The management of patients with metastatic disease to the GI tract can be challenging. Surgical intervention is often necessary to relieve emergent conditions such as bowel obstruction. However, in one study of 73 patients, palliative surgical intervention showed no overall survival benefit while treatment with systemic chemotherapy or tamoxifen had a positive overall survival benefit [14]. Similarly, a series examining 78 cases of gastric spread of breast cancer showed that hormonal therapy improved overall survival while surgical intervention or chemotherapy did not [15]. Furthermore, two similar cases have been identified with both metastases to the stomach and small bowel at differing times in disease progression [11]. Our case therefore highlights the uncommon scenario of simultaneous gastric and small intestinal spread of LBC.
In summary, several learning points should be noted.

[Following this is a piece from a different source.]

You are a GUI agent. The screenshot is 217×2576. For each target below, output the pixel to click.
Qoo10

This case highlights a rare presentation of bowel obstruction due to metastatic lobular breast cancer. Additionally, it exemplifies a unique radiological finding of metastatic lobular breast cancer resulting in an enhancing, thickened terminal ileum on a contrast CT study that can mimic Crohn's disease.
4. Conclusion
If a history of breast cancer exists, particularly lobular carcinoma, the possibility of GI metastatic disease should be considered in patients complaining of gastrointestinal symptoms. Though an uncommon site of metastatic disease, breast cancer can mirror clinical and radiological features of Crohn's disease. Furthermore, endoscopic evaluation can be falsely reassuring as spread might not involve of the mucosa and submucosa of the bowel. Knowledge of these hazards as well as astute clinical acumen are of key importance in diagnosis and management.
Consent
Written informed consent was obtained from the patient for publication of this case report and accompanying images. A copy of the written consent is available for review by the Editor-in-Chief of this journal on request.
Sources of funding
None declared.
Ethical approval
Ethical approval has been granted by the local ethics committee.
Author contribution
Dr. Sandeep Maharajh-original drafting, conceptualization, data curation.

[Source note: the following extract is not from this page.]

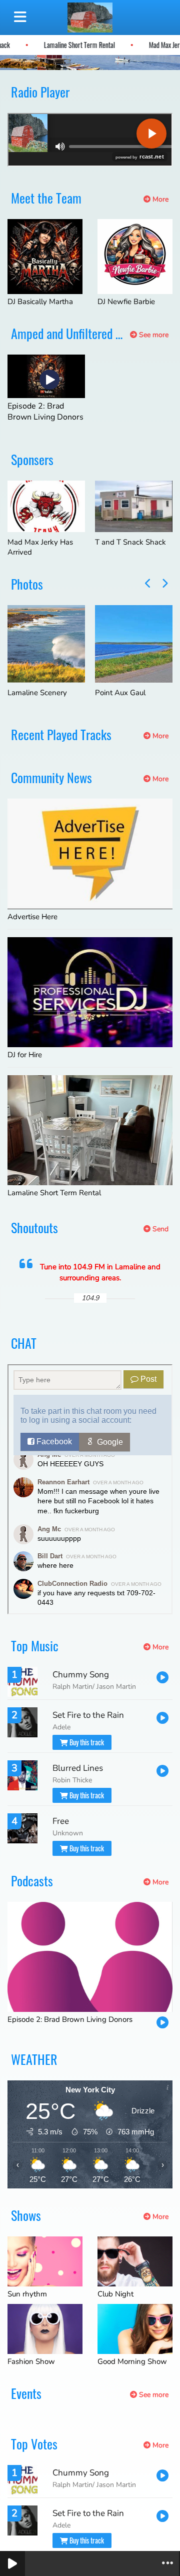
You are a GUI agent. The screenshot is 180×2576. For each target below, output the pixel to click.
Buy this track (86, 1742)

Professor Vijay Naraynsingh-performed surgery, Project administration, review and editing of paper.
Dr. Shariful Islam-Surgeon, validation.
Dr. Kavi Capildeo-Oncologist, validation.
Dr. Mickhaiel Barrow-Formal analysis of pathology specimens and review of manuscript.
Guarantor.
Provenance and peer review
Not commissioned, externally peer-reviewed.
Financial support
This report has received no funding.
Declaration of competing interest
None. All authors confirm no potential or competing conflicts of interests exist.